[Records of where words and elements are located]
##############################

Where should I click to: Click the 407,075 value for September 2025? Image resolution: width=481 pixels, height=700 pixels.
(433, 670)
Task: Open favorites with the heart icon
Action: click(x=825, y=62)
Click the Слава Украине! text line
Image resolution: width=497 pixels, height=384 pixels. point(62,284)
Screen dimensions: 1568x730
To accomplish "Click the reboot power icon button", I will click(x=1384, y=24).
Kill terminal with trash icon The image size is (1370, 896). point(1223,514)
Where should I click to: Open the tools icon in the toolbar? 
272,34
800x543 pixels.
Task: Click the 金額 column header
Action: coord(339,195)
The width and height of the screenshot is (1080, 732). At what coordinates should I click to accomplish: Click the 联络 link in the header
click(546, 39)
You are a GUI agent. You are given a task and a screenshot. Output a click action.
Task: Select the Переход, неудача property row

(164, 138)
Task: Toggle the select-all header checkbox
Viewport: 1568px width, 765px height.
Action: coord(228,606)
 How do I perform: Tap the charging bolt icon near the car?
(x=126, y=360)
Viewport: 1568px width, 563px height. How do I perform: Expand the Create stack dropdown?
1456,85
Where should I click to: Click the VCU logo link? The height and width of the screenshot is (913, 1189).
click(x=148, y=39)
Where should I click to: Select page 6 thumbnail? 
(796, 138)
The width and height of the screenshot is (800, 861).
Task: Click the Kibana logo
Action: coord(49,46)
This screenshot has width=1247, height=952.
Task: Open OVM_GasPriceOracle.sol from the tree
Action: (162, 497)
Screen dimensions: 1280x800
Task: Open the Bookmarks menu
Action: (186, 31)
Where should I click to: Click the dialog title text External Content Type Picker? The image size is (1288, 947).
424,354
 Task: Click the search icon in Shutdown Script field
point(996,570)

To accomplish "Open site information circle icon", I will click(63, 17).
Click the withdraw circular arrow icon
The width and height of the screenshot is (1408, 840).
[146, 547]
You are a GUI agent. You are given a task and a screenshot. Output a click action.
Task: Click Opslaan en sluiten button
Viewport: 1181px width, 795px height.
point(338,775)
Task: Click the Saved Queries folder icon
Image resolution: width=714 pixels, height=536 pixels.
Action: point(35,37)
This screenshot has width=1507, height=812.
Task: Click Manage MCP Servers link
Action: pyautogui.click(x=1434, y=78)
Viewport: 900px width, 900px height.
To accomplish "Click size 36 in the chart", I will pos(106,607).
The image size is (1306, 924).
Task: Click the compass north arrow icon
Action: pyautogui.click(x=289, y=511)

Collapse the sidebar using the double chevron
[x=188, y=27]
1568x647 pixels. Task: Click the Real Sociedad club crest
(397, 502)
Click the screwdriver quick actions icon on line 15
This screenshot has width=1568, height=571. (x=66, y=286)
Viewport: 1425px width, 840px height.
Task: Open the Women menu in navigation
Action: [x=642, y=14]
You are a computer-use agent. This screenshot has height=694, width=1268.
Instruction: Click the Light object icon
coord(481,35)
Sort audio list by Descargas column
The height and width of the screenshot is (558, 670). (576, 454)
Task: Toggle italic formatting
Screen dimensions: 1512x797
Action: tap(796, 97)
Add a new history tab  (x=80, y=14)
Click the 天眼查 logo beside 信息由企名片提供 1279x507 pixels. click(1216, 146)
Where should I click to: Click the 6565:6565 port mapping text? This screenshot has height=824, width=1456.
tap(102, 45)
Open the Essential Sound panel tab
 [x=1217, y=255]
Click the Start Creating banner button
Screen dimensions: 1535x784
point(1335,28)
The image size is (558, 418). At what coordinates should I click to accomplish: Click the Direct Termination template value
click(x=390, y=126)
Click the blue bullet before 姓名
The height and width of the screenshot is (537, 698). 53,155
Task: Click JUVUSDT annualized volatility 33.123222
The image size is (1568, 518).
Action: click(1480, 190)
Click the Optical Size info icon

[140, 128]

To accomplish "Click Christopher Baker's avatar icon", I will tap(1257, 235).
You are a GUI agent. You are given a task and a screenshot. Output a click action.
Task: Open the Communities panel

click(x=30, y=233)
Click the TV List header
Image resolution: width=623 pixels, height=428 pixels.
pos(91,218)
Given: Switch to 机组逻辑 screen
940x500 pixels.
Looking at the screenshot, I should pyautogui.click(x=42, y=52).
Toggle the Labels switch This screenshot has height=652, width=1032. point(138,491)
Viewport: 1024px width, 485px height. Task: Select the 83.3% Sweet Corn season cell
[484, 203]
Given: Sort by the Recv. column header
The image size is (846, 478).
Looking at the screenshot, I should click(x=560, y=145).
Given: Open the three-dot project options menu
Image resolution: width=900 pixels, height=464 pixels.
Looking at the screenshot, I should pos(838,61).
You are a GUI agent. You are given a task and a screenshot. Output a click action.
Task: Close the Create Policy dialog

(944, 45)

##############################

> **EXERCISE DESCRIPTION**: Rename every "Where should I click to" in the listing to "Where do I click to", and give the whole listing back with nothing else changed.

> **SOLUTION FOR THIS PROBLEM**:
Where do I click to: Click the 407,075 value for September 2025? Image resolution: width=481 pixels, height=700 pixels.
(433, 670)
Task: Open favorites with the heart icon
Action: click(x=825, y=62)
Click the Слава Украине! text line
Image resolution: width=497 pixels, height=384 pixels. point(62,284)
Screen dimensions: 1568x730
To accomplish "Click the reboot power icon button", I will click(x=1384, y=24).
Kill terminal with trash icon The image size is (1370, 896). point(1223,514)
Where do I click to: Open the tools icon in the toolbar? 
272,34
800x543 pixels.
Task: Click the 金額 column header
Action: coord(339,195)
The width and height of the screenshot is (1080, 732). At what coordinates should I click to accomplish: Click the 联络 link in the header
click(546, 39)
You are a GUI agent. You are given a task and a screenshot. Output a click action.
Task: Select the Переход, неудача property row

(164, 138)
Task: Toggle the select-all header checkbox
Viewport: 1568px width, 765px height.
Action: coord(228,606)
 How do I perform: Tap the charging bolt icon near the car?
(x=126, y=360)
Viewport: 1568px width, 563px height. How do I perform: Expand the Create stack dropdown?
1456,85
Where do I click to: Click the VCU logo link? The height and width of the screenshot is (913, 1189).
click(x=148, y=39)
Where do I click to: Select page 6 thumbnail? 
(796, 138)
The width and height of the screenshot is (800, 861).
Task: Click the Kibana logo
Action: coord(49,46)
This screenshot has width=1247, height=952.
Task: Open OVM_GasPriceOracle.sol from the tree
Action: (162, 497)
Screen dimensions: 1280x800
Task: Open the Bookmarks menu
Action: (186, 31)
Where do I click to: Click the dialog title text External Content Type Picker? The image size is (1288, 947).
424,354
 Task: Click the search icon in Shutdown Script field
point(996,570)

To accomplish "Open site information circle icon", I will click(63, 17).
Click the withdraw circular arrow icon
The width and height of the screenshot is (1408, 840).
[146, 547]
You are a GUI agent. You are given a task and a screenshot. Output a click action.
Task: Click Opslaan en sluiten button
Viewport: 1181px width, 795px height.
point(338,775)
Task: Click the Saved Queries folder icon
Image resolution: width=714 pixels, height=536 pixels.
Action: point(35,37)
This screenshot has width=1507, height=812.
Task: Click Manage MCP Servers link
Action: pyautogui.click(x=1434, y=78)
Viewport: 900px width, 900px height.
To accomplish "Click size 36 in the chart", I will pos(106,607).
The image size is (1306, 924).
Task: Click the compass north arrow icon
Action: pyautogui.click(x=289, y=511)

Collapse the sidebar using the double chevron
[x=188, y=27]
1568x647 pixels. Task: Click the Real Sociedad club crest
(397, 502)
Click the screwdriver quick actions icon on line 15
This screenshot has width=1568, height=571. (x=66, y=286)
Viewport: 1425px width, 840px height.
Task: Open the Women menu in navigation
Action: [x=642, y=14]
You are a computer-use agent. This screenshot has height=694, width=1268.
Instruction: Click the Light object icon
coord(481,35)
Sort audio list by Descargas column
The height and width of the screenshot is (558, 670). (576, 454)
Task: Toggle italic formatting
Screen dimensions: 1512x797
Action: tap(796, 97)
Add a new history tab  (x=80, y=14)
Click the 天眼查 logo beside 信息由企名片提供 1279x507 pixels. click(1216, 146)
Where do I click to: Click the 6565:6565 port mapping text? This screenshot has height=824, width=1456.
tap(102, 45)
Open the Essential Sound panel tab
 [x=1217, y=255]
Click the Start Creating banner button
Screen dimensions: 1535x784
point(1335,28)
The image size is (558, 418). At what coordinates should I click to accomplish: Click the Direct Termination template value
click(x=390, y=126)
Click the blue bullet before 姓名
The height and width of the screenshot is (537, 698). 53,155
Task: Click JUVUSDT annualized volatility 33.123222
The image size is (1568, 518).
Action: click(1480, 190)
Click the Optical Size info icon

[140, 128]

To accomplish "Click Christopher Baker's avatar icon", I will tap(1257, 235).
You are a GUI agent. You are given a task and a screenshot. Output a click action.
Task: Open the Communities panel

click(x=30, y=233)
Click the TV List header
Image resolution: width=623 pixels, height=428 pixels.
pos(91,218)
Given: Switch to 机组逻辑 screen
940x500 pixels.
Looking at the screenshot, I should pyautogui.click(x=42, y=52).
Toggle the Labels switch This screenshot has height=652, width=1032. point(138,491)
Viewport: 1024px width, 485px height. Task: Select the 83.3% Sweet Corn season cell
[484, 203]
Given: Sort by the Recv. column header
The image size is (846, 478).
Looking at the screenshot, I should click(x=560, y=145).
Given: Open the three-dot project options menu
Image resolution: width=900 pixels, height=464 pixels.
Looking at the screenshot, I should pos(838,61).
You are a GUI agent. You are given a task and a screenshot. Output a click action.
Task: Close the Create Policy dialog

(944, 45)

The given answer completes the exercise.